With Inside the Kingdom, British journalist and best-selling author Robert Lacey has given us one of the most penetrating and insightful looks at Saudi Arabia ever produced. More than 20 years after he first moved to the country to write about the Saudis at the end of the oil boom, Lacey has returned to find out how the consequences of the boom produced a society at war with itself. Filled with stories told by a broad range of Saudis, from high princes and ambassadors to men and women on the street, Inside the Kingdom is in many ways the story of the Saudis in their own words.

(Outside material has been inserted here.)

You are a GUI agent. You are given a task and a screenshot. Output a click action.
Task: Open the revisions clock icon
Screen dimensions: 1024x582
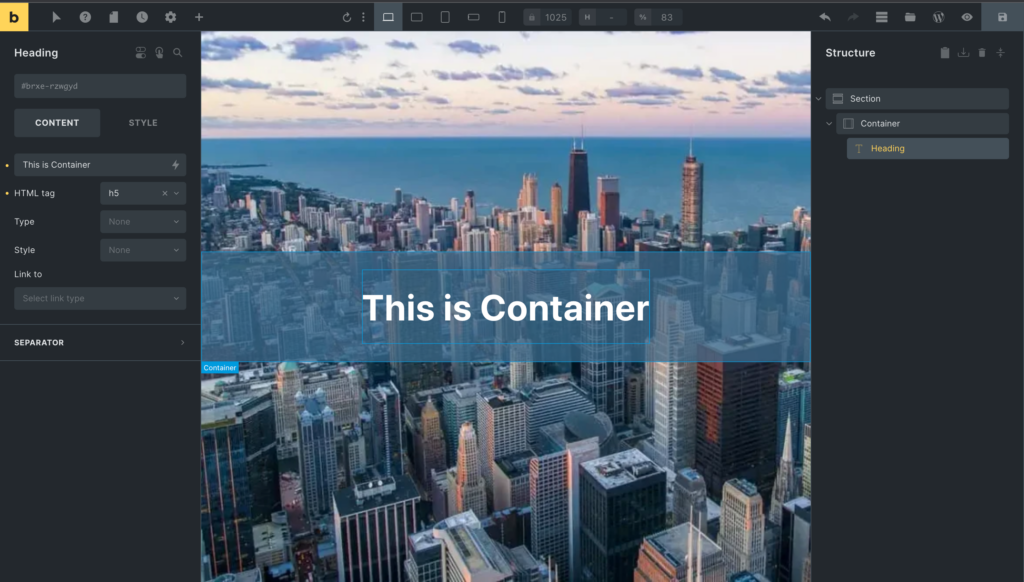point(142,17)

It is a story of oil money that opened the door to Western ways, and produced a conservative backlash with effects that are still being felt today. It is a story of kings and princes who worried more about keeping power than the dangerous consequences of empowering radical clerics. It is a story of men who challenged orthodoxy and risked prison or death in the name of furthering open society, and of women who defied laws saying they should not write, drive, or play sports. And, at its heart, it is a story of a people attempting to reconcile the religious separatism of the past and the rapidly changing world with which they are increasingly intertwined. Their success - or failure - will have powerful reverberations in their own country, and across the globe.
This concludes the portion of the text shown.